Sumário: I – “O artigo 394.º do CC não se aplica nos contratos celebrados com recurso a cláusulas contratuais gerais e, em geral, aos contratos de adesão.” (contratos não negociados). Mas, para quem assim não entender, no caso, perante a existência de documentos que podem servir de um início de prova por escrito, a inadmissibilidade de prova testemunhal, decorrente das normas do artigo 394.º/1 do CC, não se aplica.

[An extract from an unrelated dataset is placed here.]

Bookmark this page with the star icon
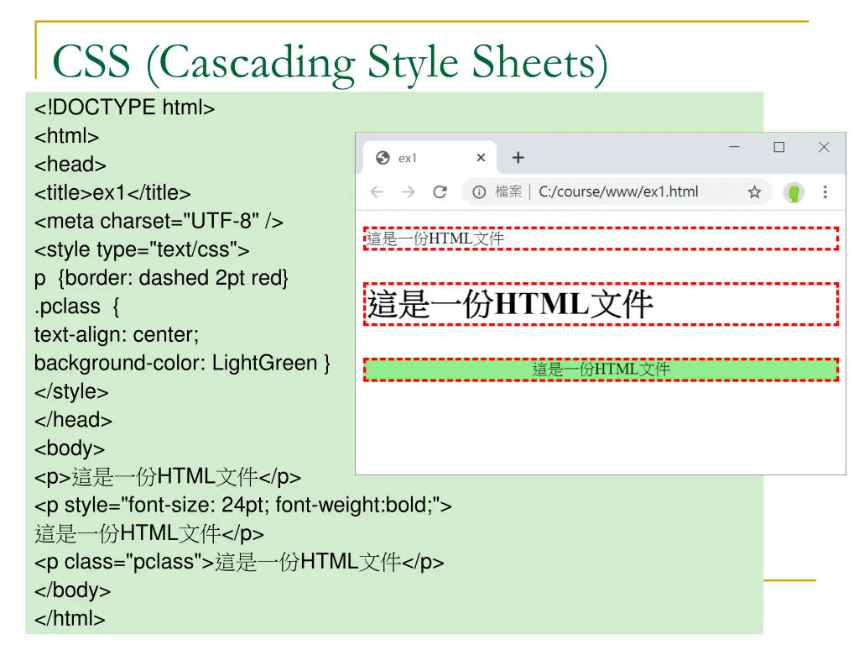Image resolution: width=859 pixels, height=645 pixels. coord(754,192)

II – As cláusulas confirmatórias valem, quando muito, apenas como mero início de prova, pelo que os predisponentes têm que fazer prova da comunicação e informação das cláusulas contratuais gerais de que se pretendem prevalecer, o que logicamente implica que se possam dar como não provadas afirmações que constam daquelas cláusulas, não obstante o disposto nos artigos 374.º, 376.º, 358.º/2 e 393.º/2 do CC.

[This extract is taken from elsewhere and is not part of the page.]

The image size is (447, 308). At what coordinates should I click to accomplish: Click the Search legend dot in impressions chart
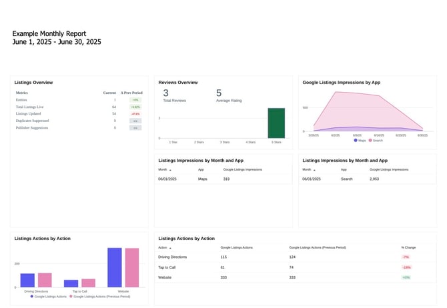coord(370,141)
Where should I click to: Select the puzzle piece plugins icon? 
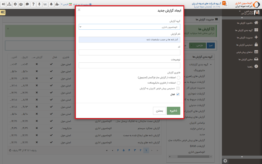coord(57,4)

III – “Se as partes querem aguardar a verificação do evento de carácter futuro e incerto para que o negócio comece a produzir os seus efeitos, a condição é suspensiva; se as partes querem que o negócio produza logo os seus efeitos, subordinando-se, porém, à verificação de certo evento, sob pena de extinção, então a condição é resolutiva”. O caso dos autos refere-se a uma condição suspensiva.

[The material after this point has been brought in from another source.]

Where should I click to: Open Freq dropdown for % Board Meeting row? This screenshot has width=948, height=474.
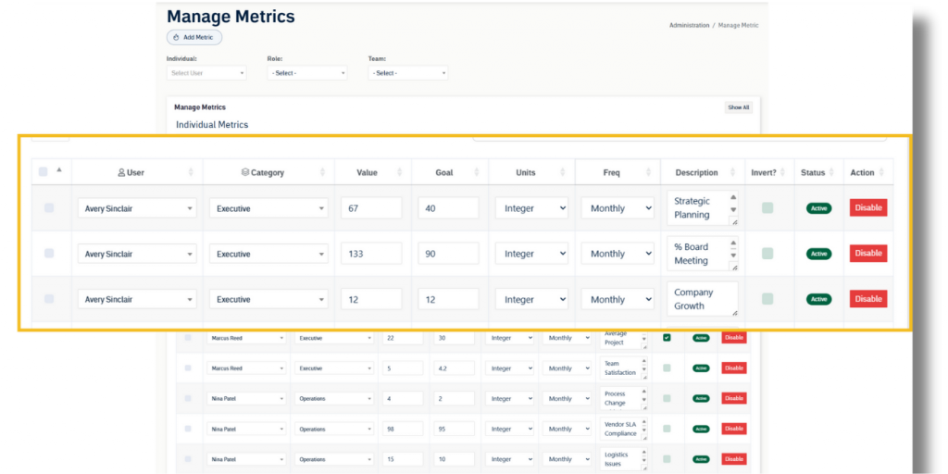pos(617,254)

IV – As cláusulas especificamente acordadas que não respeitem a forma legal, ainda que, nos termos do artigo 221.º/1 do CC, sejam nulas, não deixam de ter o efeito de afastar as que com elas forem incompatíveis (como resulta do artigo 7.º do RJCCG).
V – Pode-se defender que também o artigo 221.º/2 do CC não é aplicável aos contratos não negociados. Mas, para quem assim não entender, o artigo 221.º/2 do CC é aplicável aos contratos extintivos e, por isso, eles só devem ser reduzidos à mesma forma legal necessária para a celebração do contrato extinguido “se as razões da exigência especial da lei lhes forem aplicáveis”, o que, tendo em conta a forma como a jurisprudência, com o apoio da doutrina, o tem aplicado, não acontece normalmente quando o contrato extintivo (cuja prova terá de ter em conta as normas dos artigos 393.º, 394.º e 395.º do CC, nos termos em que a doutrina e a jurisprudência os tem interpretado) se limita a extinguir ou reduzir as obrigações dos contraentes.